WHAT TO PRODUCE. Count the lines in the entries below that mention the string "agent", then write that number by itself.

GIVEN ENTRIES.
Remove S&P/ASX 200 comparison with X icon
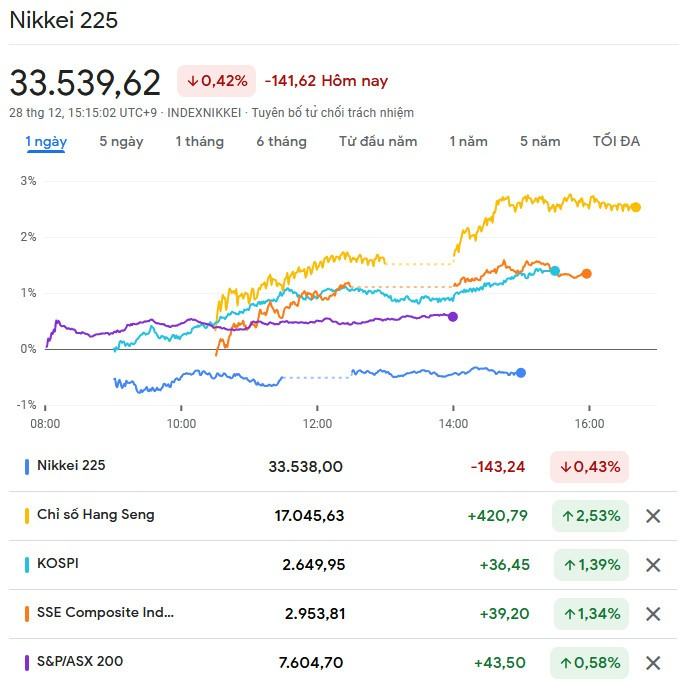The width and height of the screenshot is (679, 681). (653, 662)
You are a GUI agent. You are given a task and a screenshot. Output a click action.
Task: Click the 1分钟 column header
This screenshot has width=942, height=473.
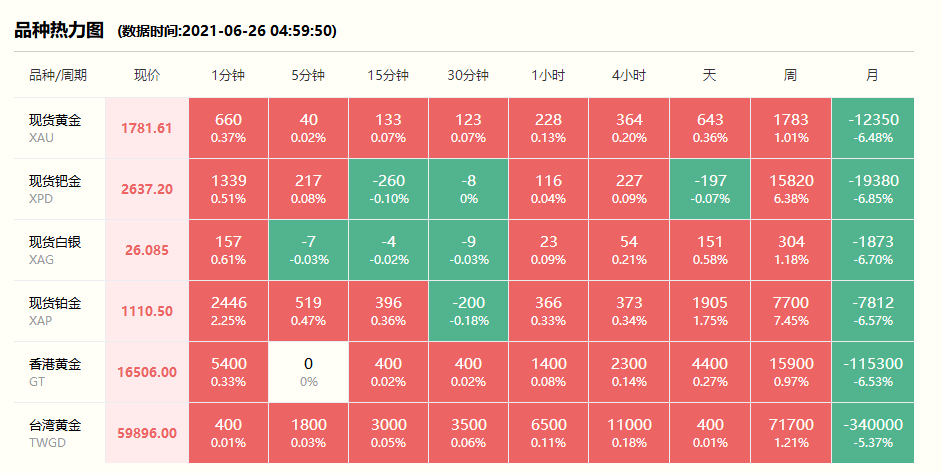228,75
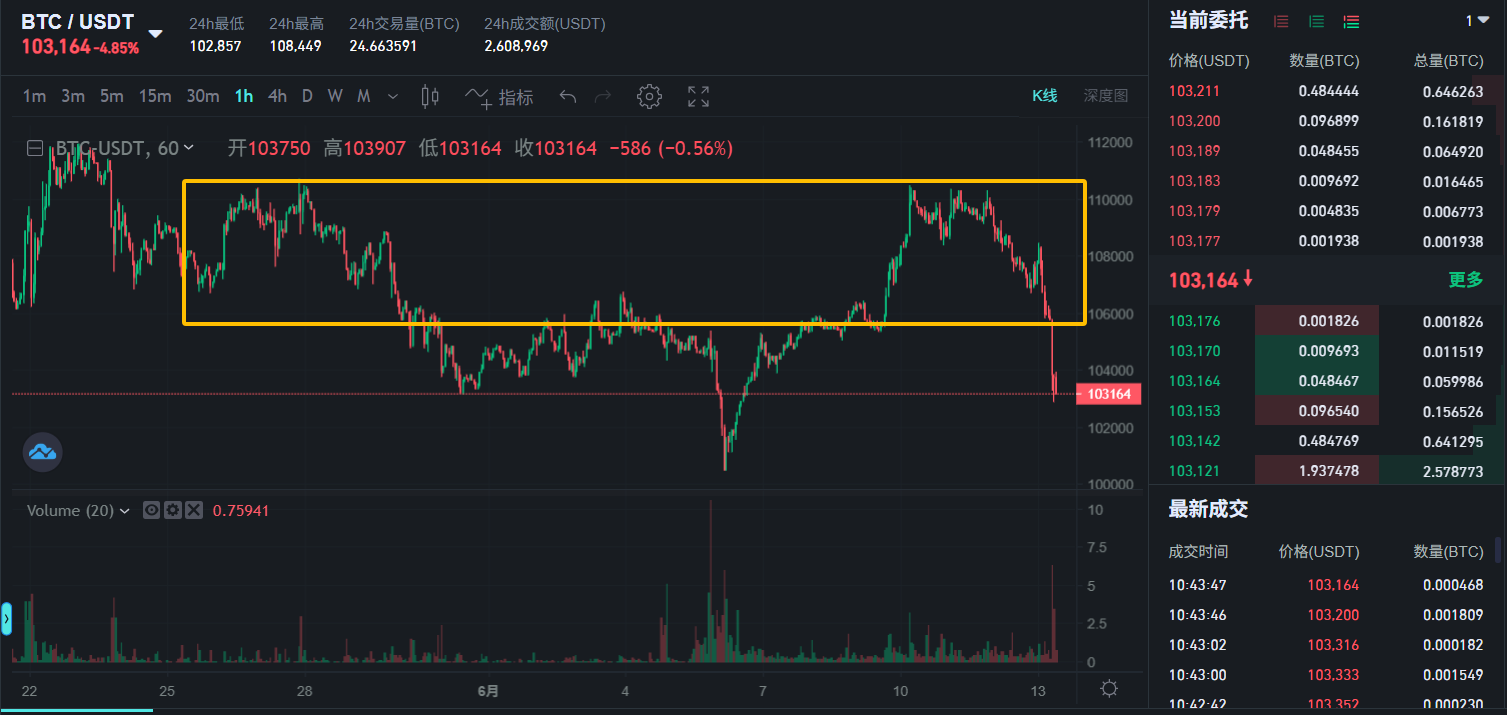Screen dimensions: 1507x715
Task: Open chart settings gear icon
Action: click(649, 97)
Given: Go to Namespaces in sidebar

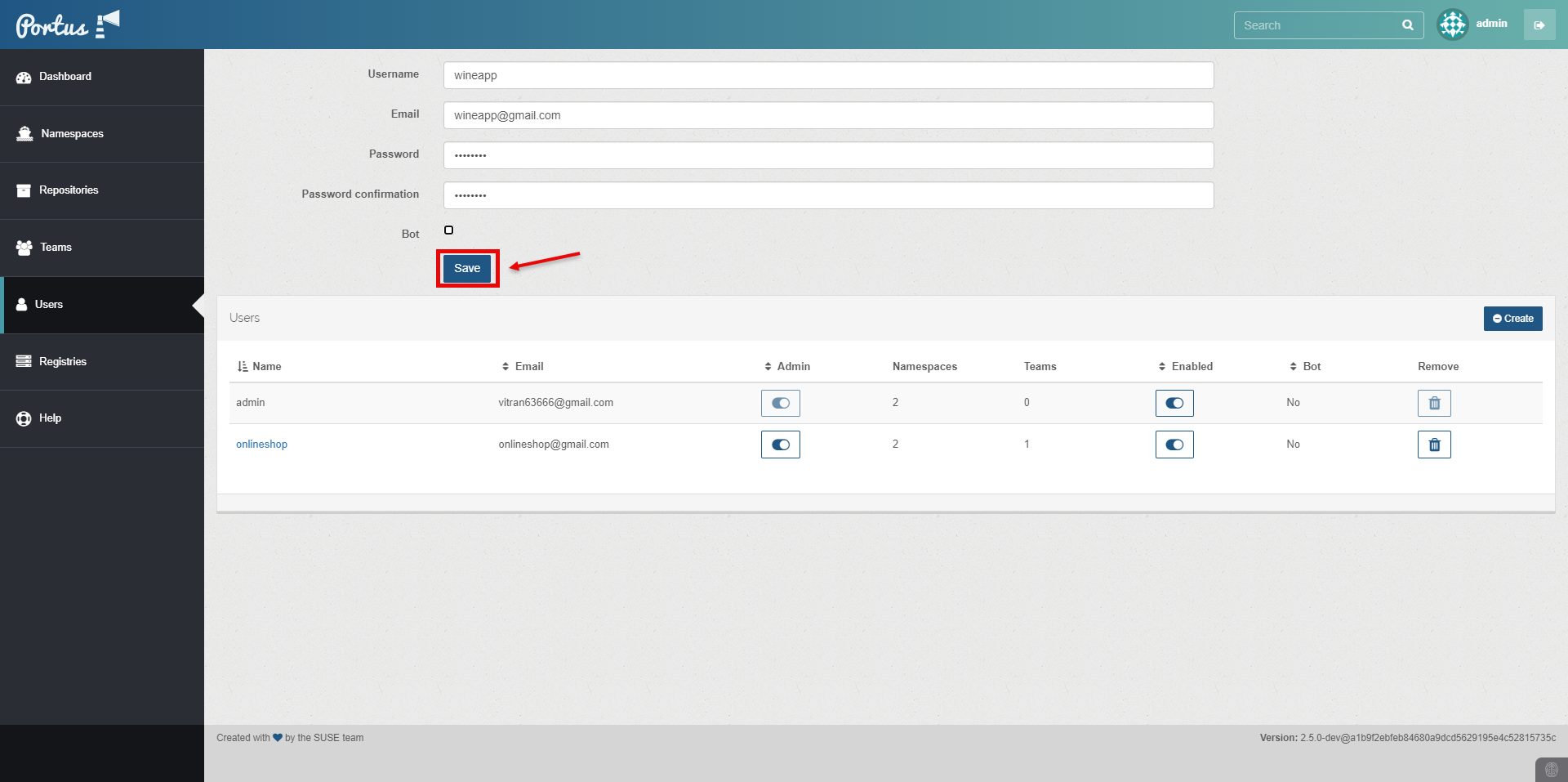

--

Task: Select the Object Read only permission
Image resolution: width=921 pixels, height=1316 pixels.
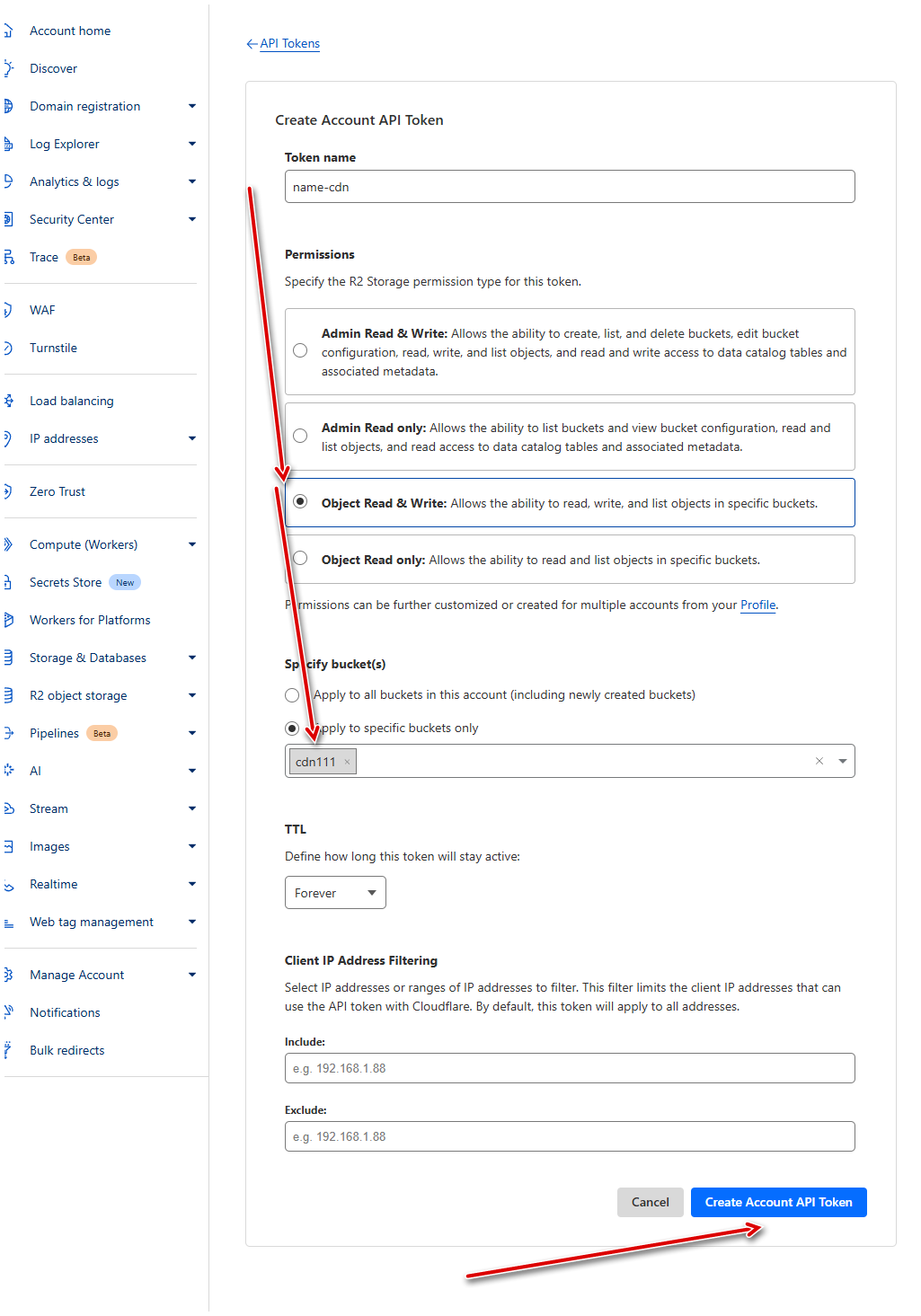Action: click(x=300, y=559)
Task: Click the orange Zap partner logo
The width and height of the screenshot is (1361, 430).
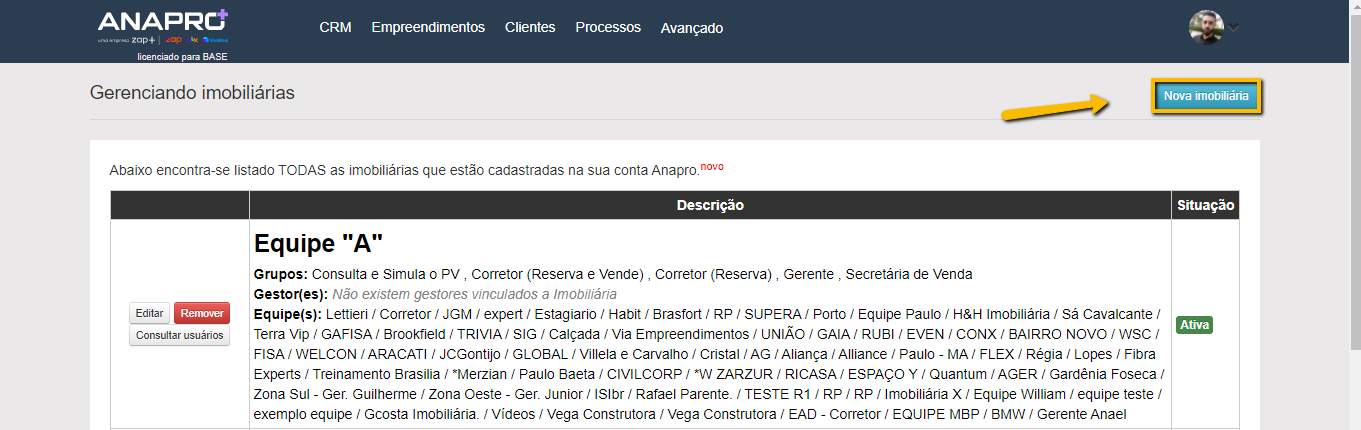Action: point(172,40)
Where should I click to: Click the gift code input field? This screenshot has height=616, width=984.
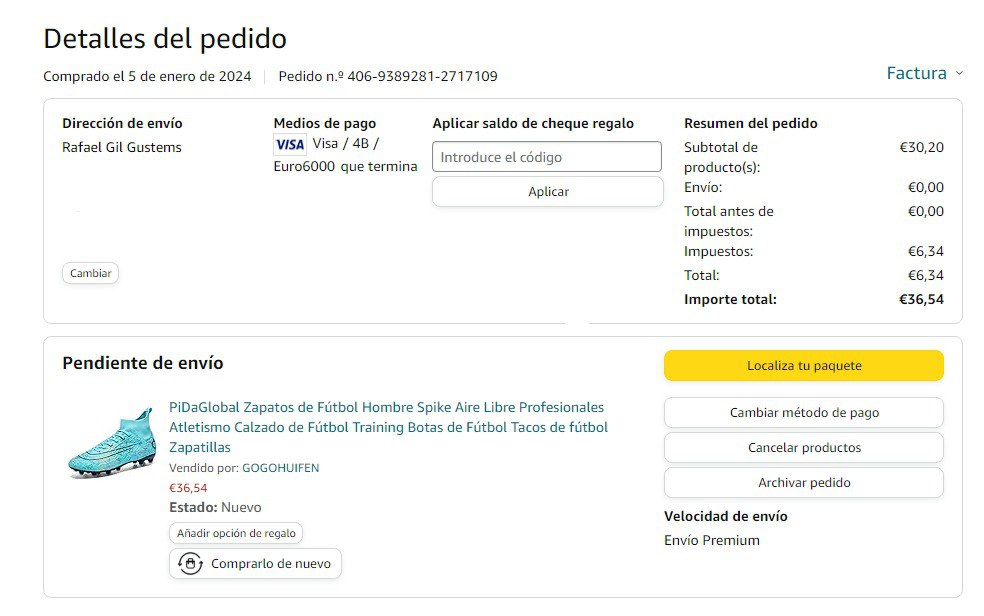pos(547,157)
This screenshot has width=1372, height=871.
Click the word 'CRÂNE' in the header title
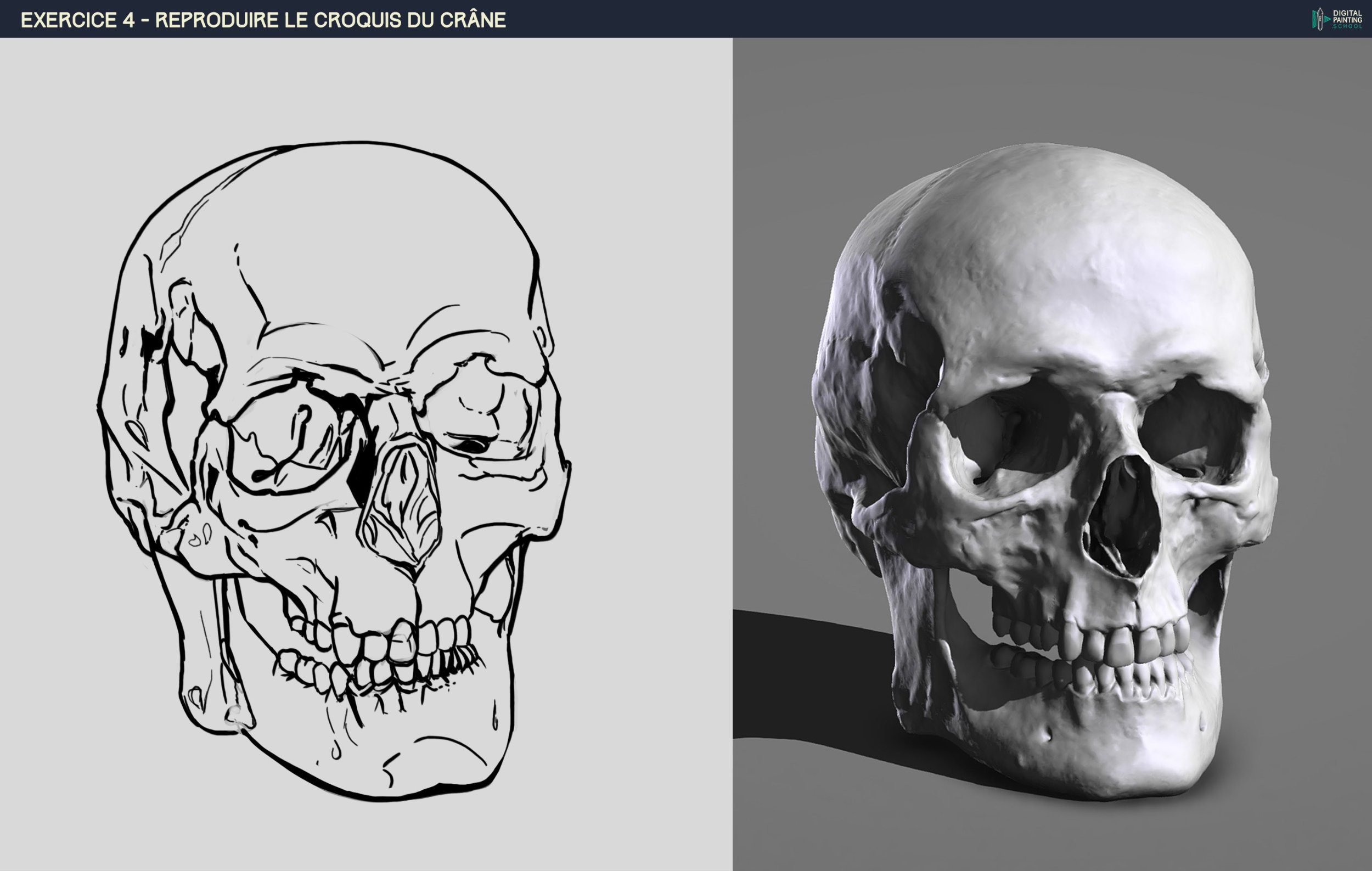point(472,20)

---

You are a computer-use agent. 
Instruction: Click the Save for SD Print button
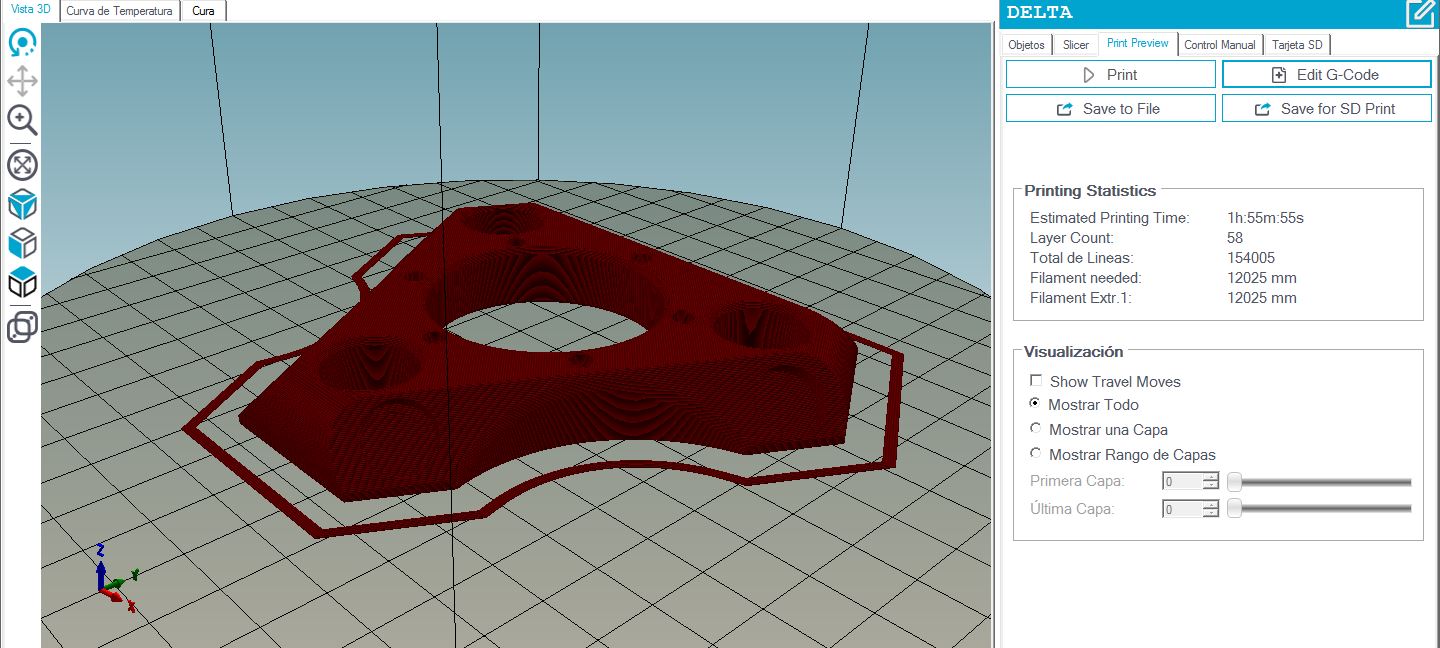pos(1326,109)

RESPONSE TO THE EXERCISE. 2